> Task objective
Arrange the records below as a Markdown table with the columns Row and Line, giving each nonblank line its own numbered row and leaving out blank lines. Leave the pictures out of the answer.

────────

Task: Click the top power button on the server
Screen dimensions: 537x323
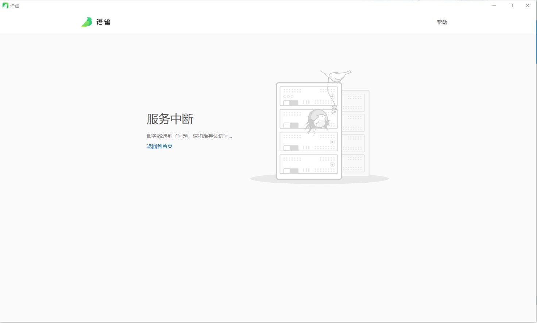Action: [x=332, y=96]
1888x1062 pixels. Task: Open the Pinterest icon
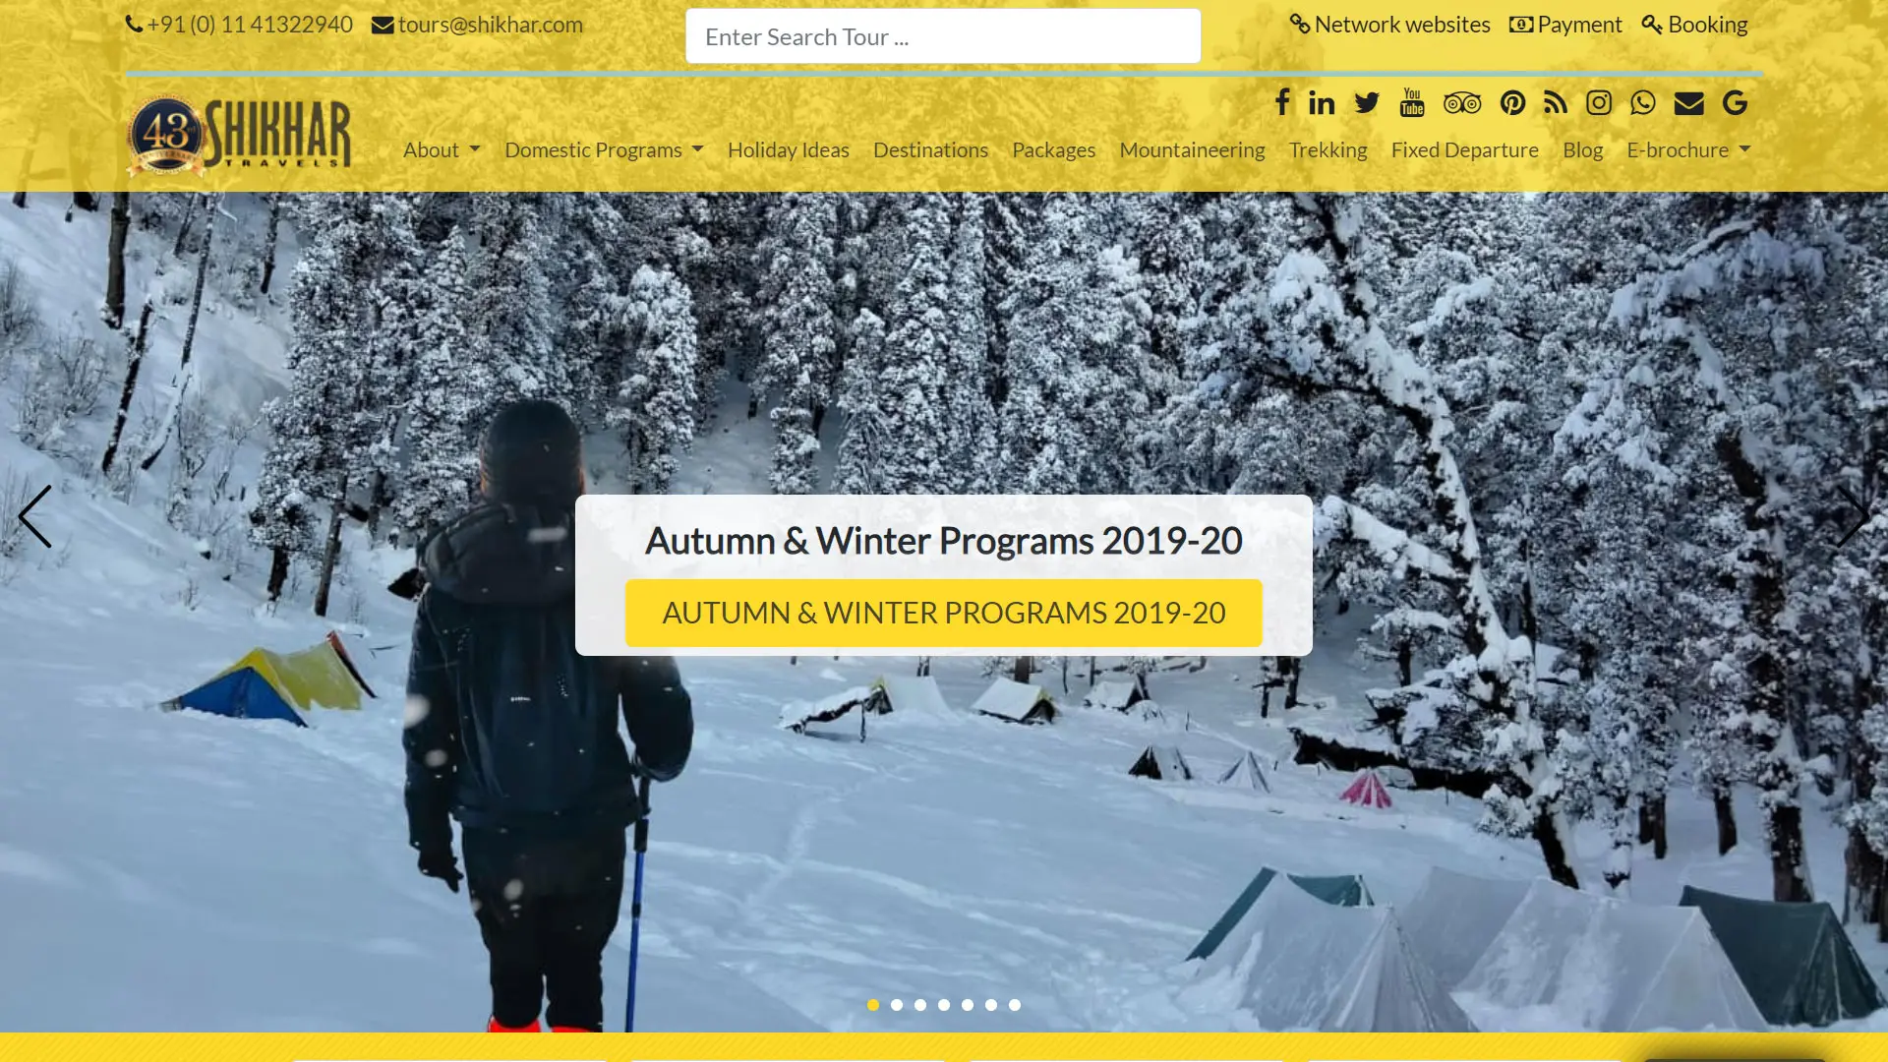1512,102
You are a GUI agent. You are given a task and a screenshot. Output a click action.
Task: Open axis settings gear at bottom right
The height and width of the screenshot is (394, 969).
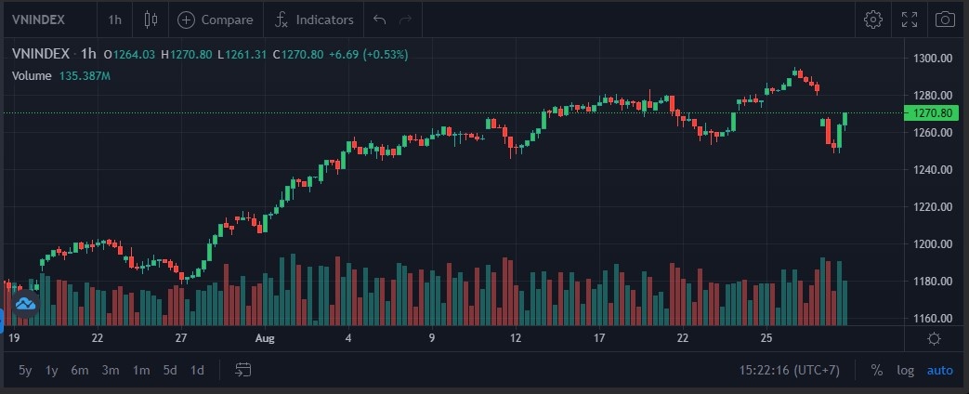[934, 339]
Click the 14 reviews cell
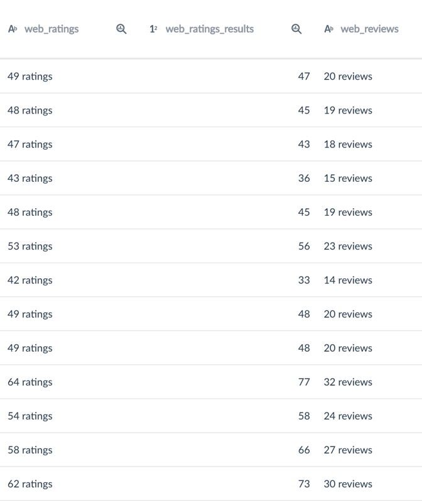The image size is (422, 501). [348, 280]
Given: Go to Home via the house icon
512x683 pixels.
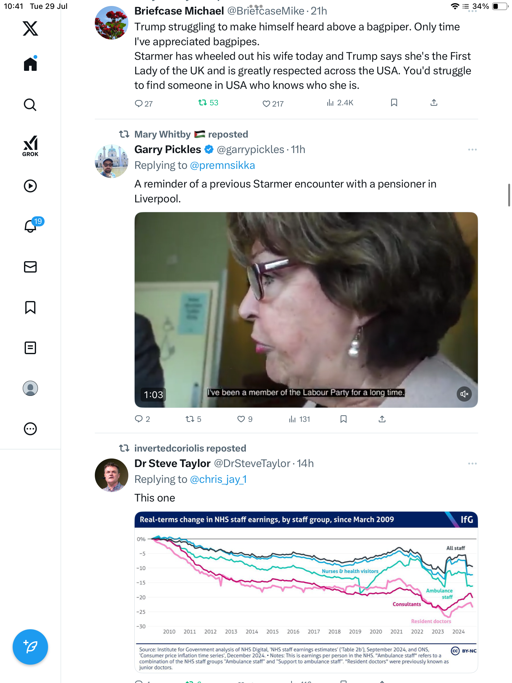Looking at the screenshot, I should pyautogui.click(x=30, y=64).
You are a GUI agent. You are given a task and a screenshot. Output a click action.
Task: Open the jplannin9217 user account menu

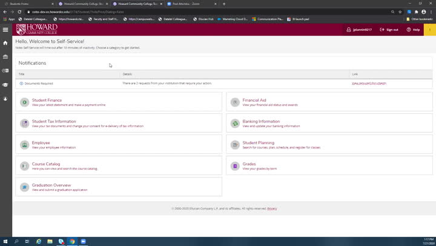[x=359, y=30]
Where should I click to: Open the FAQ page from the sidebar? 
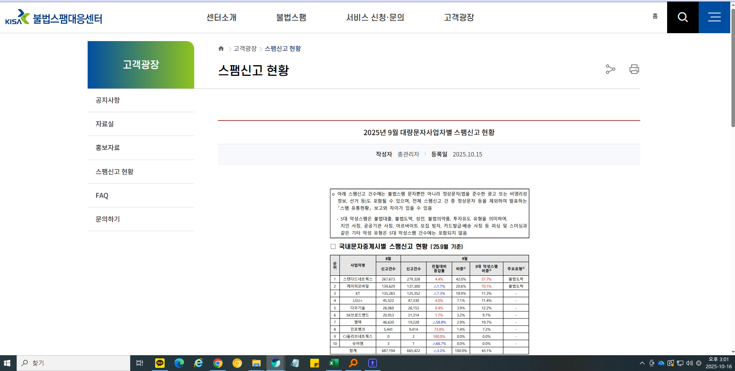pyautogui.click(x=101, y=195)
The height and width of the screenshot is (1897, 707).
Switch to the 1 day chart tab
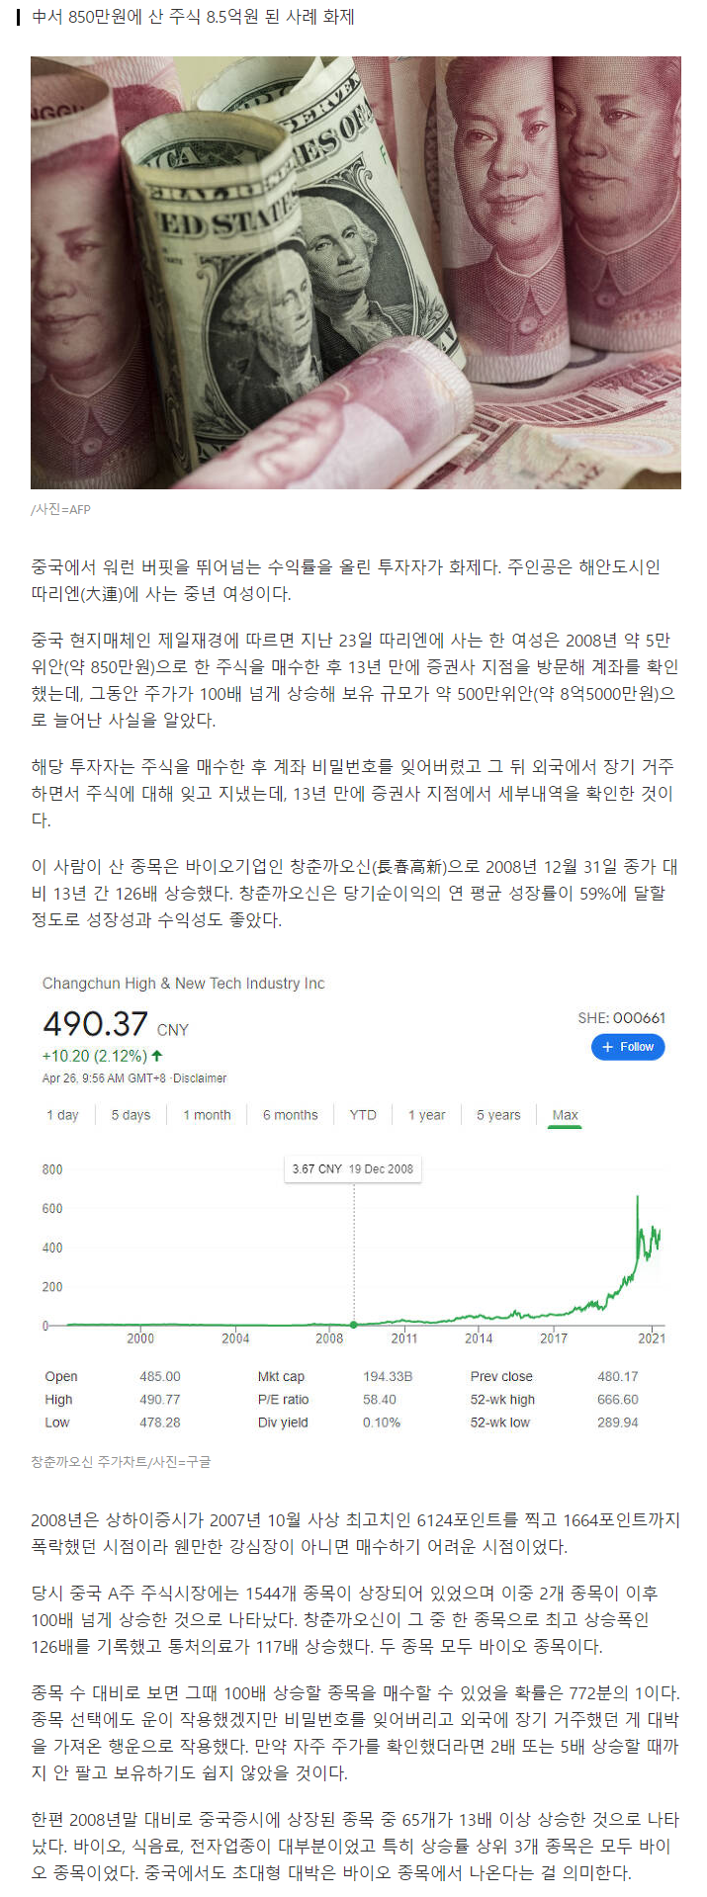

────────

> Output
| Row | Line |
|---|---|
| 1 | Task: Click the top power button on the server |
| 2 | Screen dimensions: 537x323 |
| 3 | Action: [x=332, y=96] |
| 4 | 1888x1062 pixels. Task: Open the Pinterest icon |
| 5 | 1512,102 |
| 6 | You are a GUI agent. You are given a task and a screenshot. Output a click action. |
| 7 | Task: Open axis settings gear at bottom right |
| 8 | The height and width of the screenshot is (394, 969). |
| 9 | [934, 339] |
| 10 | Click the 14 reviews cell |
| 11 | The image size is (422, 501). [348, 280] |
| 12 | Given: Go to Home via the house icon |
| 13 | 512x683 pixels. |
| 14 | Looking at the screenshot, I should pyautogui.click(x=30, y=64). |
| 15 | You are a GUI agent. You are given a task and a screenshot. Output a click action. |
| 16 | Task: Open the jplannin9217 user account menu |
| 17 | [x=359, y=30] |
| 18 | Where should I click to: Open the FAQ page from the sidebar?  |
| 19 | pyautogui.click(x=101, y=195) |
| 20 | The height and width of the screenshot is (1897, 707). |
| 21 | Switch to the 1 day chart tab |